A member of the mustard family, it resembles mustard greens in flavor, but with—yes—a wisp of garlic in there, and a large dose of bitterness. I like the still-closed flower buds, which resemble broccoli rabe in appearance and taste. I’ve been relying on this wily weed to jazz up soups, scrambled eggs, and pastas. Think of it as a cross between a cooking green and an herb.

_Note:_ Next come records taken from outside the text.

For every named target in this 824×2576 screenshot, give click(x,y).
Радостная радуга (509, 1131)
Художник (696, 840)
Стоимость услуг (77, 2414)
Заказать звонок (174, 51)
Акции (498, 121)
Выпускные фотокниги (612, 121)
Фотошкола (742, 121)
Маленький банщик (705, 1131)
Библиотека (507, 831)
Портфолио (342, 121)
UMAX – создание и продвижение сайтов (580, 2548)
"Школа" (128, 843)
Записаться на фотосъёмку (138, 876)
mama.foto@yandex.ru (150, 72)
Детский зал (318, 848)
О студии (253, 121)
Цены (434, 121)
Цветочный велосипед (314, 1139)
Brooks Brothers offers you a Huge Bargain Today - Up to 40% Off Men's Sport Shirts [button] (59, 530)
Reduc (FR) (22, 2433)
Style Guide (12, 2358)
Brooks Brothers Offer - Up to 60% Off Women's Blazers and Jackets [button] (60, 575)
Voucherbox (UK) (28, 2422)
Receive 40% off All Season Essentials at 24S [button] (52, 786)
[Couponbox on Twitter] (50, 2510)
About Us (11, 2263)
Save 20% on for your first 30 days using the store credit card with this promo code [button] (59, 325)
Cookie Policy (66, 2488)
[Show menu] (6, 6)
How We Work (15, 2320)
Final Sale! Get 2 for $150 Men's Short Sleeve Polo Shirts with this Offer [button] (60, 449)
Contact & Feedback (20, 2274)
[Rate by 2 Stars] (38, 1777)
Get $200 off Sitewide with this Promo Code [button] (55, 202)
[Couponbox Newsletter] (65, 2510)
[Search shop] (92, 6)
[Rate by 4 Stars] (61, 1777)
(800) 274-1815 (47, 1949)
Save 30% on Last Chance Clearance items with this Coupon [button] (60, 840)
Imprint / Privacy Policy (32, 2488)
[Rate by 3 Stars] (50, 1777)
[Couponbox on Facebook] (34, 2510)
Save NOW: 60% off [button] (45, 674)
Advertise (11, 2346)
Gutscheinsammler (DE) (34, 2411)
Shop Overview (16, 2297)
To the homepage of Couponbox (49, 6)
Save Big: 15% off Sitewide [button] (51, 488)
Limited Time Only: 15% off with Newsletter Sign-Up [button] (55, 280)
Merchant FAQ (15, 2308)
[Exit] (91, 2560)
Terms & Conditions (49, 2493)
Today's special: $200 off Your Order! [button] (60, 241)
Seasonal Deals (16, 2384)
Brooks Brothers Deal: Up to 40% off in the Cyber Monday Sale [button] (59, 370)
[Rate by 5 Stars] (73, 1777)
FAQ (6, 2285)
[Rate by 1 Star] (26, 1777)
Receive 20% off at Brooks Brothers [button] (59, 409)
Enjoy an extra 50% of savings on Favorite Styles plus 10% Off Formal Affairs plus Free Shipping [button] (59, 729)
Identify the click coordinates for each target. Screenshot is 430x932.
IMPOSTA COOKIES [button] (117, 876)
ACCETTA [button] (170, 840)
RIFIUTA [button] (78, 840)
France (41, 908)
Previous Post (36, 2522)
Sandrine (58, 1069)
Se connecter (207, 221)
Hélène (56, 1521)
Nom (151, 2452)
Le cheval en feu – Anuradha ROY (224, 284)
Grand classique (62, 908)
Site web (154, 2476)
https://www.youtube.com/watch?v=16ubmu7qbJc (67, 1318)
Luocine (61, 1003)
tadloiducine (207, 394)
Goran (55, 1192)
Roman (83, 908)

That bitterness indicates a dynamite nutritional profile, but it can overwhelm. I like to taste the leaves raw before I harvest. Cooking seems to increase, not decrease, that bitterness, so I add leaves and buds at the finish of cooking. The stems I don’t bother with. Any part of this pant you’re not cooking should go in the garbage, and not the compost. You don’t want to aid in spreading it.

My favorite use for gobs and gobs of garlic mustard is this pesto.

Garlic Mustard Pesto

Makes about 1 cup

Garlic mustard is grassy and feral, but that’s what makes it interesting. It will remind you of the woods where you found it. This pesto has a forceful flavor, and is best paired with likewise robustly flavored foods. Try it on pasta with a strong parmesan and some capers that have been quickly fried in olive oil. Float a big dab on minestrone. Smear it on meats after grilling or roasting them. It’s also nice on oily fish like trout or salmon.

Ingredients

  • 8 cups loosely packed garlic mustard leaves and buds, stemmed (about 90 grams)*
  • 2 garlic cloves, smashed
  • 1/2 cup (43 grams) pine nuts or hulled hemp seeds
  • 1/2 teaspoon kosher salt, plus more if needed
  • 1 teaspoon lemon juice
  • 1/3 to 1/2 cup extra-virgin olive oil

Procedure

  1. Put the greens, garlic, nuts or hemp seeds, salt, and lemon juice in the bowl of a food processor fitted with a steel blade.
  2. Pulse a few times to break up the greens and decrease the volume. Then, with the machine running, add the olive oil in a thin stream and process until a smooth paste forms.
  3. Taste and adjust seasoning as you wish. You want it to be highly seasoned.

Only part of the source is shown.